Entries on locating words and elements:
⁂

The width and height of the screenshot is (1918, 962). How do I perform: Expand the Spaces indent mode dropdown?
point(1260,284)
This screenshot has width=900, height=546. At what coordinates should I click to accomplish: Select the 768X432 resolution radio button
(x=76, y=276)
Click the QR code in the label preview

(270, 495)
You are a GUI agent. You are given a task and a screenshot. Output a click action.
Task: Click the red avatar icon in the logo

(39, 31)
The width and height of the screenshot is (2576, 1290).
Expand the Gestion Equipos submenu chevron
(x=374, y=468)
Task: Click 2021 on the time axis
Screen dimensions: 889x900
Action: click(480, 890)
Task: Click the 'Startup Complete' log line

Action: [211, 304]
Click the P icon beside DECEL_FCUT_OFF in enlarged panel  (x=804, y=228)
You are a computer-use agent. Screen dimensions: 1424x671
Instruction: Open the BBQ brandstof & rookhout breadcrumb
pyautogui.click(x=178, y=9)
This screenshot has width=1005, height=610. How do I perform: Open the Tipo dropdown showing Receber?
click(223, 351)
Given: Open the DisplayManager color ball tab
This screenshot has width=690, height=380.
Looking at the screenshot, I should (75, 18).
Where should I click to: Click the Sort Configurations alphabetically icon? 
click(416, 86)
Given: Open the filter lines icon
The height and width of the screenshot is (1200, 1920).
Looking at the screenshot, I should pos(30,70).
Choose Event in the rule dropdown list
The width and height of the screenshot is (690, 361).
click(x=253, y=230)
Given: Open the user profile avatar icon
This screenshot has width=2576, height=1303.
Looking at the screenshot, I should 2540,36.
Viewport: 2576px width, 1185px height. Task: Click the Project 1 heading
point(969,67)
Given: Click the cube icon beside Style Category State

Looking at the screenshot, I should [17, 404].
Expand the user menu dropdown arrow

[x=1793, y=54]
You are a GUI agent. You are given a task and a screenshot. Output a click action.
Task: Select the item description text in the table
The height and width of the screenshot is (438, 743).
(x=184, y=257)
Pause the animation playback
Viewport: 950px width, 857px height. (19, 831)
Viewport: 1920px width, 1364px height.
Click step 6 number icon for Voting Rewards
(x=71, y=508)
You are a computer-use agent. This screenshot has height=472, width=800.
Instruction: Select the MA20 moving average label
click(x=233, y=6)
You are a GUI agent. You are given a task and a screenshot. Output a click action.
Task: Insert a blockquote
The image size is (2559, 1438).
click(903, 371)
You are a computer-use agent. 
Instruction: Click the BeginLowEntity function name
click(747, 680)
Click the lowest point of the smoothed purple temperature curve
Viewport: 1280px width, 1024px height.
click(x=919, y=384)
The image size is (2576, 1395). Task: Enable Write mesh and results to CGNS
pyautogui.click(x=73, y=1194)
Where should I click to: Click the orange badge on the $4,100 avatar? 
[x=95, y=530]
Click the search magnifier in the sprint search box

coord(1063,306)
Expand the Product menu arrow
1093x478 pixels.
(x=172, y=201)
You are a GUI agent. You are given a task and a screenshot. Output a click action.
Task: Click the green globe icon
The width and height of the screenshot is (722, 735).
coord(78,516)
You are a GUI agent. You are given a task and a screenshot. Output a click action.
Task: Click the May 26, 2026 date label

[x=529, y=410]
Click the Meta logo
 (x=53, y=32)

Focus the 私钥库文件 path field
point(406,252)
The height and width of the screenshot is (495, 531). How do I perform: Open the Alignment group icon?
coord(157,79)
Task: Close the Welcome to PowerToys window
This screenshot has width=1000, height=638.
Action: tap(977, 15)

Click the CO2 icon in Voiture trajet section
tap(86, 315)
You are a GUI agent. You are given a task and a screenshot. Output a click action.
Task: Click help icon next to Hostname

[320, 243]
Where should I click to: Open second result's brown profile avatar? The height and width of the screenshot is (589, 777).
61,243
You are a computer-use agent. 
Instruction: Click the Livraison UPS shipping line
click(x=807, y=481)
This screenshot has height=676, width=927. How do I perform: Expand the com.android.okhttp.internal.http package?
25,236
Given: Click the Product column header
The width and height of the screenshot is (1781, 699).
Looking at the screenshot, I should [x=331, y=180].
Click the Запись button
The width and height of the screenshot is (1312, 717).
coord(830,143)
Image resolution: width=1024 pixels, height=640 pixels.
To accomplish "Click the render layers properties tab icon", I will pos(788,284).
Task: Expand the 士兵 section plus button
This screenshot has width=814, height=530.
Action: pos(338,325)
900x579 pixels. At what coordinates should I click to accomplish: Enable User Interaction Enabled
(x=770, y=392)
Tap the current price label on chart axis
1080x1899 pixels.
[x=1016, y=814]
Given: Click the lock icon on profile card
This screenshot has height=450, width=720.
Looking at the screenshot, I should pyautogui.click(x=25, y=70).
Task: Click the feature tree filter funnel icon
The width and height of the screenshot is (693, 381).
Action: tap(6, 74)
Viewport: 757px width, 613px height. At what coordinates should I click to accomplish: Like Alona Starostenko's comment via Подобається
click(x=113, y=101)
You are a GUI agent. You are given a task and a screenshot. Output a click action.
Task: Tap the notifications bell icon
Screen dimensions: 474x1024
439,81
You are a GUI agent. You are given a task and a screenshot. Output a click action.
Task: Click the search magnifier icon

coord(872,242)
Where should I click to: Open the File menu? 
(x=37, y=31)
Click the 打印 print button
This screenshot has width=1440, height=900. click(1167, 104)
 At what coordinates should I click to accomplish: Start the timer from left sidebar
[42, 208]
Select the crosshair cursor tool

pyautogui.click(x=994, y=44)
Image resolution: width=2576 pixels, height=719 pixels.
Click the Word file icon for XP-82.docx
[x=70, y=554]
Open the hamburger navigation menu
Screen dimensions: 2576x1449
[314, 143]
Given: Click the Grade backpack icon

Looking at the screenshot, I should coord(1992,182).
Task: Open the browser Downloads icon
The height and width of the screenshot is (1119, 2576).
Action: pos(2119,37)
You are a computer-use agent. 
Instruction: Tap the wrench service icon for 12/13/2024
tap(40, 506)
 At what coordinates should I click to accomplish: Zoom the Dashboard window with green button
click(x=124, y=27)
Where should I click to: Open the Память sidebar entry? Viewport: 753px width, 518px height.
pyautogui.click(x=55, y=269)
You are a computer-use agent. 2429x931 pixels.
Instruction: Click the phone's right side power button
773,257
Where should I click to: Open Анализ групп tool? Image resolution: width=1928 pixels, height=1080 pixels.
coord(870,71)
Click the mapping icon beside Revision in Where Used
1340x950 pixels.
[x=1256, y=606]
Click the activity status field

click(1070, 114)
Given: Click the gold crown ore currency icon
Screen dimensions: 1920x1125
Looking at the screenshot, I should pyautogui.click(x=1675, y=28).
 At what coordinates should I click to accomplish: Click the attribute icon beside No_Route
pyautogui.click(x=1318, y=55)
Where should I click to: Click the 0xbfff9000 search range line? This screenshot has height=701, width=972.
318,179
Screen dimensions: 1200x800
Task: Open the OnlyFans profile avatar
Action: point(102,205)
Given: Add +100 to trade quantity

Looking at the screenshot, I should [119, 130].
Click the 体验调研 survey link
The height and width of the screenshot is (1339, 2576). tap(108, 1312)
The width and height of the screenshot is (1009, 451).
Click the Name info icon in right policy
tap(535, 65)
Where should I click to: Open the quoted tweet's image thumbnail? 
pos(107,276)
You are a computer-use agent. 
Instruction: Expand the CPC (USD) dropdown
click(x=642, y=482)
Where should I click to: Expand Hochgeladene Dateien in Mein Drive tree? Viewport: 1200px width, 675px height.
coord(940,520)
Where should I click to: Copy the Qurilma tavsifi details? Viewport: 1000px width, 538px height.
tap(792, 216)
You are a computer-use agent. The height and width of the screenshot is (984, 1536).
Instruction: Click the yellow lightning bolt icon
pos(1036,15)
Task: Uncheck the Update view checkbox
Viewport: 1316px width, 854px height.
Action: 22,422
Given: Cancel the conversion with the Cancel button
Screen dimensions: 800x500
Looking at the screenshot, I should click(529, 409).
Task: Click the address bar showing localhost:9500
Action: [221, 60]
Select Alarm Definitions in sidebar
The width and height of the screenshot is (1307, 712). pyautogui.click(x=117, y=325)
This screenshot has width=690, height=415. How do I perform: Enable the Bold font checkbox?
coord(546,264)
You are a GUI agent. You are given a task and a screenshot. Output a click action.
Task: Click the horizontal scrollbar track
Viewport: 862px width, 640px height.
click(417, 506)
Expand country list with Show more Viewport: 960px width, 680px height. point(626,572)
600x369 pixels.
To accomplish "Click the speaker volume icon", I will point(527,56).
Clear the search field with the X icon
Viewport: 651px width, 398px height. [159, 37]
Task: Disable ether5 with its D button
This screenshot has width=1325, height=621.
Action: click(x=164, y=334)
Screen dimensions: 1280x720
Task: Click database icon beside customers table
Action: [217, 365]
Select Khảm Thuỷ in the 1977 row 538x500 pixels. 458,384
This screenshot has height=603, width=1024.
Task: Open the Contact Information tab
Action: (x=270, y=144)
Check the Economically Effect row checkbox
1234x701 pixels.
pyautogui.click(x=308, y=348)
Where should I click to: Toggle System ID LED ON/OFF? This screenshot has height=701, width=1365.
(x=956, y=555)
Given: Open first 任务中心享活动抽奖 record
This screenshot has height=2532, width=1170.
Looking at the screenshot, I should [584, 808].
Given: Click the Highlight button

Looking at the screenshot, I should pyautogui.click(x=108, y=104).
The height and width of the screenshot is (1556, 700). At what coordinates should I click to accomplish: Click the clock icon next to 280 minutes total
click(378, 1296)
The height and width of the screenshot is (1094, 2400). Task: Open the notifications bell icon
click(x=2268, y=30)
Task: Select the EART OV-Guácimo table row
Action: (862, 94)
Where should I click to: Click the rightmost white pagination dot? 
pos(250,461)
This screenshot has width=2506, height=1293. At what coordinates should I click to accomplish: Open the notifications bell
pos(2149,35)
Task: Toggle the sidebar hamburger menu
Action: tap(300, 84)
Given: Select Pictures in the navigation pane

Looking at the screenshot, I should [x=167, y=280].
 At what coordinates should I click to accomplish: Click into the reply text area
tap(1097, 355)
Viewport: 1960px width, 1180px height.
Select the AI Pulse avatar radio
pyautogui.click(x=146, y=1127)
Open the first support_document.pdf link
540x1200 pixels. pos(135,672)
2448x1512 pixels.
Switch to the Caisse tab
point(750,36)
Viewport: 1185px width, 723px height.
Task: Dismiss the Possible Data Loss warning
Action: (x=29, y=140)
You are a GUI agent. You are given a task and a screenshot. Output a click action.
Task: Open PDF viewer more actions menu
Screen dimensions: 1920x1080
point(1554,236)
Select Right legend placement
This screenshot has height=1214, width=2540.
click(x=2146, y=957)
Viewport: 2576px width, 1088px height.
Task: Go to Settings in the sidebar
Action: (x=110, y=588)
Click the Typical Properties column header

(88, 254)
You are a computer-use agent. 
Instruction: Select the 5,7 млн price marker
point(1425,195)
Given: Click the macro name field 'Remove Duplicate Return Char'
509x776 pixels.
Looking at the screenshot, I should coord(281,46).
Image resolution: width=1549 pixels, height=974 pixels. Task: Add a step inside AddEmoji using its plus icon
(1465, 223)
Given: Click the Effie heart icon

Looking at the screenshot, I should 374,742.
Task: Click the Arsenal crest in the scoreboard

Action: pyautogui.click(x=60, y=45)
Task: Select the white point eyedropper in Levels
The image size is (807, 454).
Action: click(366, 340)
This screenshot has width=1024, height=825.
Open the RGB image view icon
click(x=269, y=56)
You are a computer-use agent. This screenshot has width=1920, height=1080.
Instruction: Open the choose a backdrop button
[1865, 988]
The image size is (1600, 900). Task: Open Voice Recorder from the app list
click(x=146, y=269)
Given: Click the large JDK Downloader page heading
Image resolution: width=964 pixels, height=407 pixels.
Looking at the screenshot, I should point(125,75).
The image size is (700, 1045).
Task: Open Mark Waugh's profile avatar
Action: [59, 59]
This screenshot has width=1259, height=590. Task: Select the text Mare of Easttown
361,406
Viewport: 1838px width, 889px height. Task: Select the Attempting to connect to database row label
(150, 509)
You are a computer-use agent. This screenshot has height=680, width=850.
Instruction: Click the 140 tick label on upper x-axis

⁂

- [EXERCISE AIM]: Gather every one of the lines above that contains the word "more", and copy each in full.

- [COMPLETED TASK]:
Expand country list with Show more Viewport: 960px width, 680px height. point(626,572)
Task: Open PDF viewer more actions menu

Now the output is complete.